Zach Braff's Kickstarter-Funded Film Wish I Was Here "Elicits Tears": Review from Sundance
Us Weekly's film critic Mara Reinstein is currently surveying all the offering at Sundance Film Festival in Park City, Utah and dispatches this review of Zach Braff's latest directorial effort.
3 stars out of 4
First, a message to the 46,520 people who donated money on Kickstarter last year to help Zach Braff fund his movie Wish I Was Here: You made a wise investment.
And to those who thought Braff was out of line asking for a hand-out, be satisfied in knowing that his second directorial effort — which made its world premiere on January 18 at the Sundance Film Festival — is just as emotionally rich and heartfelt as his 2004 coming of age classic Garden State.
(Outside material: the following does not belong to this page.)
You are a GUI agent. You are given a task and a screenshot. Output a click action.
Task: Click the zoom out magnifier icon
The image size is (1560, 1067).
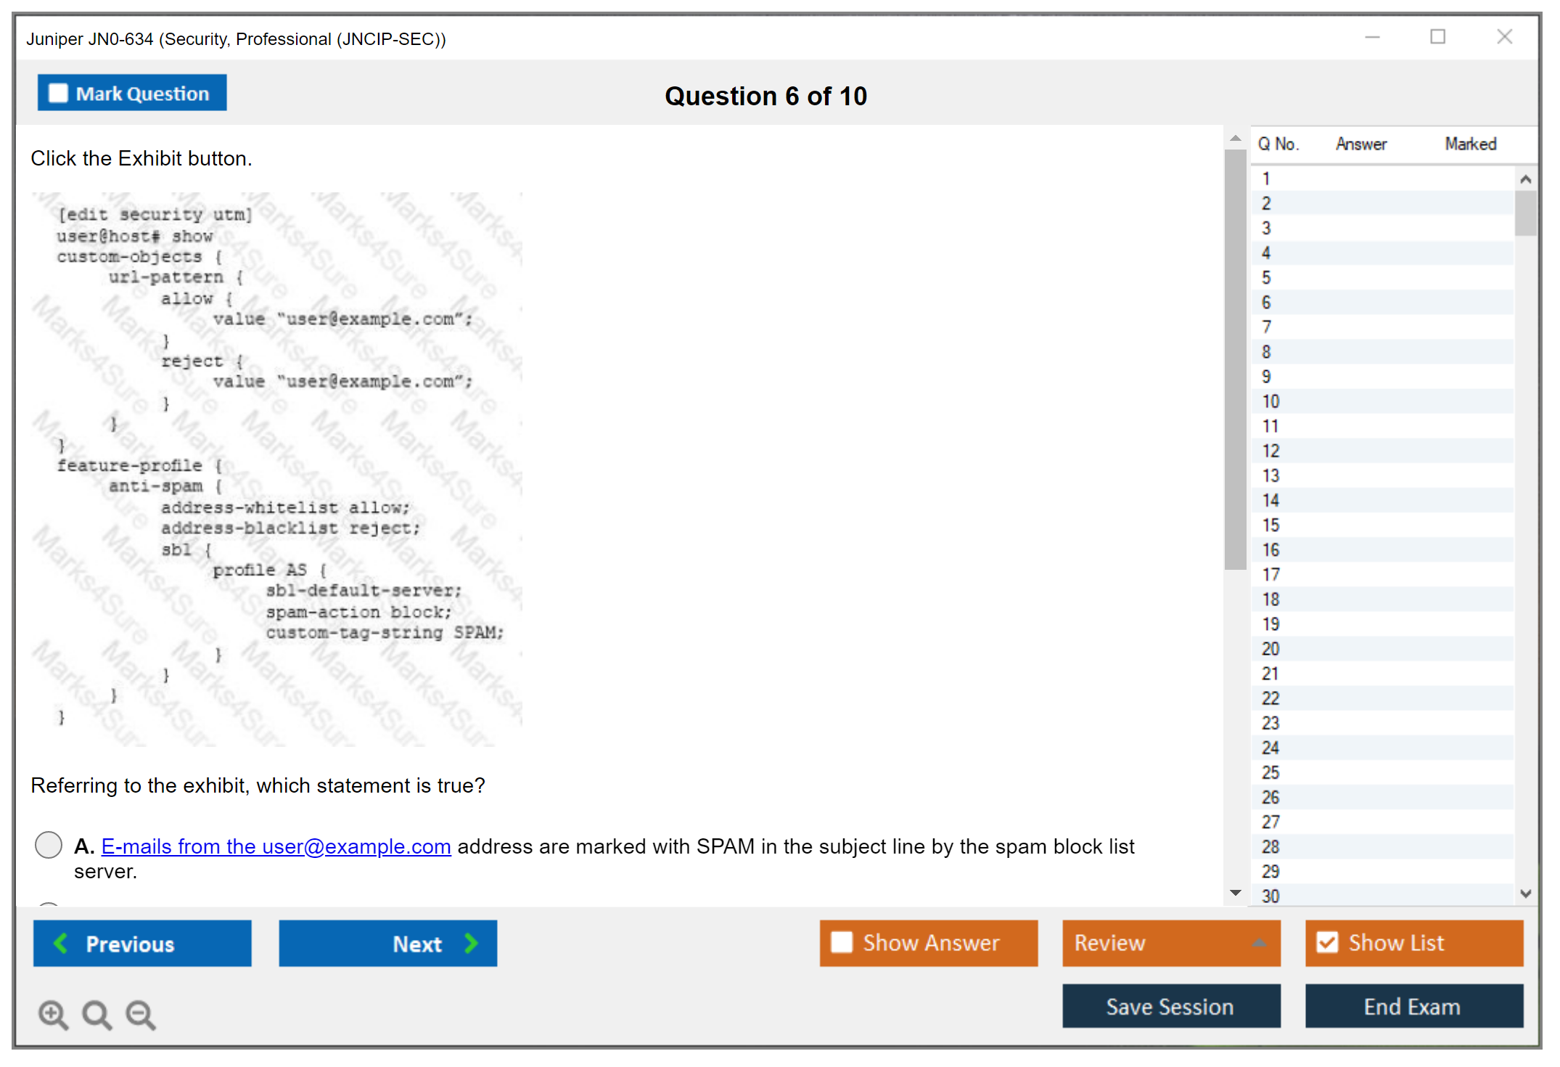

No Shins music, quirky Natalie Portman or quarter-life crisis this time. But Braff’s Aiden Bloom could easily pass as the late-30s version of his disillusioned GS character. He’s a struggling actor with a wife (Kate Hudson) and two kids to support in suburban L.A., and his only recent work involved playing the “before” guy in a dandruff commercial. The fragile nature of this domesticity falls to pieces when his gruff-but-loving dad (Mandy Patinkin) tells him that his cancer has returned and he can no longer afford to subsidize his grandkids’ education at a tony Jewish day school. Giving up on his acting dream is off the table; so is sending the kids to the local crappy public school. The last-resort solution: Home school.
The drama (which Braff also co-wrote with his brother Adam) gets off a few too many easy laughs illustrating Aiden’s sheer exasperation at teaching his bright, eager-to-learn teen daughter and restless young son. (He dismisses geometry by promising that the math is useless. The man does have a point.) When book smarts fail him, he says he’s pulling "a Mr. Miyagi” and instructs them to fix a fence.
Braff is more interested in exploring life’s lessons. And boy, does he delve deep. With his father dying, Aiden faces his apathetic attitude about his religion and grapples at how to pass along his morals to his own kids. As he explains to a Rabbi, he can’t stop envisioning a childhood fantasy in which he’s a spaceman superhero saving the world. What does it all mean? The answers, at times, arrive with a heavy-handed touch. (No character is above sermonizing.). Give Braff credit for at least having the courage to go there.
A fine crew of supporting actors, including Josh Gad, Joey King, and Braff’s ole’ Scrubs pal Donald Faison, helps him along the journey. And Hudson, an Oscar nominee reduced to Glee appearances in recent years, delivers her most meaty and authentic performance in eons. She’s the wife who, amid the family’s setbacks, chooses to behave like a level-headed adult. The cast’s chemistry comes together in beautiful ways late in the film. Put it this way: Any deathbed scene can elicit tears. It’s a special one that elicits tears and makes you question your own mortality and beliefs.
Indeed, even if you didn’t help subsidize the movie, don’t go in without first investing in some Kleenex.